IMG_2896I went into the library and found more lovely and potent Celtic images — I’ll save those for another time perhaps.

Here is the charm I came up with. It’s a first pass and not original.

I like how the photo on the right crops the door molding into a crucifix.

Before the labyrinth walk, we went to Montreal. After, Schenectady. This weekend we will lay down compost and mulch and I will cook chicken and wilt greens with loads of garlic and we will figure out where to put some of my son’s things.

And: I will finish the Hearts for Charleston quilt (she said, but really meaning it). The front has been done for weeks but the labeling continues. Liz Ackert helped out generously by supplying some very beautifully stitched names. I am writing up the cover letter and ‘legend’ and will photograph the piece as soon as the last labels are on. My goal — by Friday of next week.

The first anniversary of the Emanuel AME murders in Charleston is only five weeks away.
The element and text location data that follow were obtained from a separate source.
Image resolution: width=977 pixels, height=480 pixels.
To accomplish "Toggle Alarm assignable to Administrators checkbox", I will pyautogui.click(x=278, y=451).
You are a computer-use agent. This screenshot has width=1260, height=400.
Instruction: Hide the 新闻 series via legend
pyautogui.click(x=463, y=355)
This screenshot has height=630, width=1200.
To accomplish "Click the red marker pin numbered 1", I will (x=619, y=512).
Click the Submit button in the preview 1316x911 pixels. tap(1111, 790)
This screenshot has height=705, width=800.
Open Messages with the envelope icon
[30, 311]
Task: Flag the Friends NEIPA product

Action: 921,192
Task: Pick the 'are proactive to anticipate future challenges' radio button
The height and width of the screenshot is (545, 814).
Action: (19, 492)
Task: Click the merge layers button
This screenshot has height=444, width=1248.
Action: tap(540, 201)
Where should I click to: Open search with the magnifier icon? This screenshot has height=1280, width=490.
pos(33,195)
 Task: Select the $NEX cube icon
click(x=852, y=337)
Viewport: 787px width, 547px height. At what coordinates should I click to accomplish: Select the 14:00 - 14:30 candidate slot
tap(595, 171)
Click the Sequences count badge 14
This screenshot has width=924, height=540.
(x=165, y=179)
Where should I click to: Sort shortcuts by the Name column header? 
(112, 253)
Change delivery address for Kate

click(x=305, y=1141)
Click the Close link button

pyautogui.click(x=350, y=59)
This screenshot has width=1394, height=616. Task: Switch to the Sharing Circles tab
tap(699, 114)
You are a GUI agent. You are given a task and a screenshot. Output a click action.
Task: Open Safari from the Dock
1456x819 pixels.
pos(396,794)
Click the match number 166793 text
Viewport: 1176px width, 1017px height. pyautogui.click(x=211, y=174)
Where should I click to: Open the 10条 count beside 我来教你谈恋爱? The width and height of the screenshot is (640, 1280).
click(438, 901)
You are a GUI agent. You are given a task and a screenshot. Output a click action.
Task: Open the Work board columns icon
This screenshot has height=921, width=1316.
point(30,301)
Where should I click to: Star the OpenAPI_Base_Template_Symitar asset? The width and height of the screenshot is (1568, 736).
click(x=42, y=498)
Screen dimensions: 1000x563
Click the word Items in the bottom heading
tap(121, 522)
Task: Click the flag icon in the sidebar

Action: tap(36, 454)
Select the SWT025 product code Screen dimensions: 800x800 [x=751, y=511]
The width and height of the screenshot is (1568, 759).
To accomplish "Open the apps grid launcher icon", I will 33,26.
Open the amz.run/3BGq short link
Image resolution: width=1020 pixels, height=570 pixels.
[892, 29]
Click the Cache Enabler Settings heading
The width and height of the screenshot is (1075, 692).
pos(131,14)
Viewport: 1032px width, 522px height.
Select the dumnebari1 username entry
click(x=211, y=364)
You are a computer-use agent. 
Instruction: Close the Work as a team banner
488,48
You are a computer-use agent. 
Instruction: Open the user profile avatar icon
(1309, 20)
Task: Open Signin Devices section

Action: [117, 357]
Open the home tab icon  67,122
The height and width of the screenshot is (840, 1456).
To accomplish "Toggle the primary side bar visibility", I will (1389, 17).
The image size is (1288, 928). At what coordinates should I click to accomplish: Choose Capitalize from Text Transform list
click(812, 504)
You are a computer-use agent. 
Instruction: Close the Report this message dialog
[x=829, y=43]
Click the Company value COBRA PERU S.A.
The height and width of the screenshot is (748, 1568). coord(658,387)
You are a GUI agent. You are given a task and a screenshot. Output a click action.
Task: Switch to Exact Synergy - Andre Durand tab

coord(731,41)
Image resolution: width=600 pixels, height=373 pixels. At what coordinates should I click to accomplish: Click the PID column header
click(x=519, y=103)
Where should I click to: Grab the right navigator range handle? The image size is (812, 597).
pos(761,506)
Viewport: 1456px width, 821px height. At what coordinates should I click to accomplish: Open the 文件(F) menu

7 thoughts on “Rabbit holes and labyrinths

  1. Nancy

    How lovely that this labyrinth is close to home and you can walk and contemplate. Maybe next time I’m in the area I’ll search it out. I’ve always wanted to walk one.
    I can’t wait to see the quilt finished. I so appreciate all of the work you’ve done to pull this together. I can’t believe how the time has gone by.

  2. Mo Crow

    our friend Eric mows a double spiral labyrinth next to his Dragonglass studio that takes nearly an hour to walk, such a beautiful way to listen to the land

  3. Michelle in NYC

    A sweet find, a beautiful memorial and such a fine place to walk the walk, and I do like the talisman you fashioned very much. With so much on our minds and so much that must be done, the walking meditation of no mind is what I choose whenever I have the opportunity…just breathe in and breathe out. It is prayer enough for me.

    1. deemallon

      Hi Michelle. I will be going back. Definitely want to walk it following the breath. That day I needed prayer.

  4. ravenandsparrow

    I have been a labyrinth walker ever since I visited Grace Cathedral in San Francisco. They have one inside and one outside, both modeled after the one at Chartres. The experience was so powerful that I have sought out labyrinths ever since. We mowed a small one into our lawn at home and were very glad to have it when the attacks came on 9/11. More recently a seven circuit (as opposed to the eleven circuit Chartres style) was installed on the grounds of the Methodist church in our town, which I visit often. It never fails to smooth me out. I think it is providential that you have discovered one at your alma mater. All of the threads you have been following have formed a Celtic knot at the center of which is you.